§ **Exercise directions**:
Nothing but the lines from the one that contains "The image size is (2469, 1325)." through the end of the data should be reproduced, and each must match exactly.

Stored records:
┄┄┄┄┄┄┄┄┄┄┄┄┄┄┄┄┄┄┄┄

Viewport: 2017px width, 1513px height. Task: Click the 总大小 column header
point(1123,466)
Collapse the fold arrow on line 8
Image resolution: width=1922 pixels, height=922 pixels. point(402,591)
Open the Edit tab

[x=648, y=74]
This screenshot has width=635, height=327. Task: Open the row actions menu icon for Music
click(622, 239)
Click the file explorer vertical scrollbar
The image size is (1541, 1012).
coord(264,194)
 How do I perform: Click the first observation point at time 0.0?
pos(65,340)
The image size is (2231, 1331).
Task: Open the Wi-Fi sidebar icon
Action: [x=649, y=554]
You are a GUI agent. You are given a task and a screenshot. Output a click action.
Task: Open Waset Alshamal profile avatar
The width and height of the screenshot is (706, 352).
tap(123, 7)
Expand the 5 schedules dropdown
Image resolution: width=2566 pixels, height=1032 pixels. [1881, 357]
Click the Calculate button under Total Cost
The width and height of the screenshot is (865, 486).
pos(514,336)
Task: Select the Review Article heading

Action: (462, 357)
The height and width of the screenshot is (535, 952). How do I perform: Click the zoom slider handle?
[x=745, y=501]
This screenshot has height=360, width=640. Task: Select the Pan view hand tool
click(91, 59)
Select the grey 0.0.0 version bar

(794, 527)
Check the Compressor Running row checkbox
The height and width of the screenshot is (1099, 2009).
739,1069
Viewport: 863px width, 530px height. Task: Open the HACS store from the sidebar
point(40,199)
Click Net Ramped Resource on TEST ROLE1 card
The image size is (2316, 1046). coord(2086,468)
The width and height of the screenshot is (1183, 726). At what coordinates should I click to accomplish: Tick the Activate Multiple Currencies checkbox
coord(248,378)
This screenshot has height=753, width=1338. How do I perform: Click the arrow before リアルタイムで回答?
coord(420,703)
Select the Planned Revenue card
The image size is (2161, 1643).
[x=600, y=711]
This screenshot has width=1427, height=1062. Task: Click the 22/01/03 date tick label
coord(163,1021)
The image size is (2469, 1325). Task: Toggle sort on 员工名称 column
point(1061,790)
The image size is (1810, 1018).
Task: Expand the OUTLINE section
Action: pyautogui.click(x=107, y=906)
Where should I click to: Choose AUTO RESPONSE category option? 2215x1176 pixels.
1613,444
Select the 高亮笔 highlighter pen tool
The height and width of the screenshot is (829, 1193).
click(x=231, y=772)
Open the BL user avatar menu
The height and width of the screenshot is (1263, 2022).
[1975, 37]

┄┄┄┄┄┄┄┄┄┄┄┄┄┄┄┄┄┄┄┄

§ **Solution for this exercise**:
The image size is (2469, 1325). Task: Toggle sort on 员工名称 column
point(1061,790)
The image size is (1810, 1018).
Task: Expand the OUTLINE section
Action: pyautogui.click(x=107, y=906)
Where should I click to: Choose AUTO RESPONSE category option? 2215x1176 pixels.
1613,444
Select the 高亮笔 highlighter pen tool
The height and width of the screenshot is (829, 1193).
click(x=231, y=772)
Open the BL user avatar menu
The height and width of the screenshot is (1263, 2022).
[1975, 37]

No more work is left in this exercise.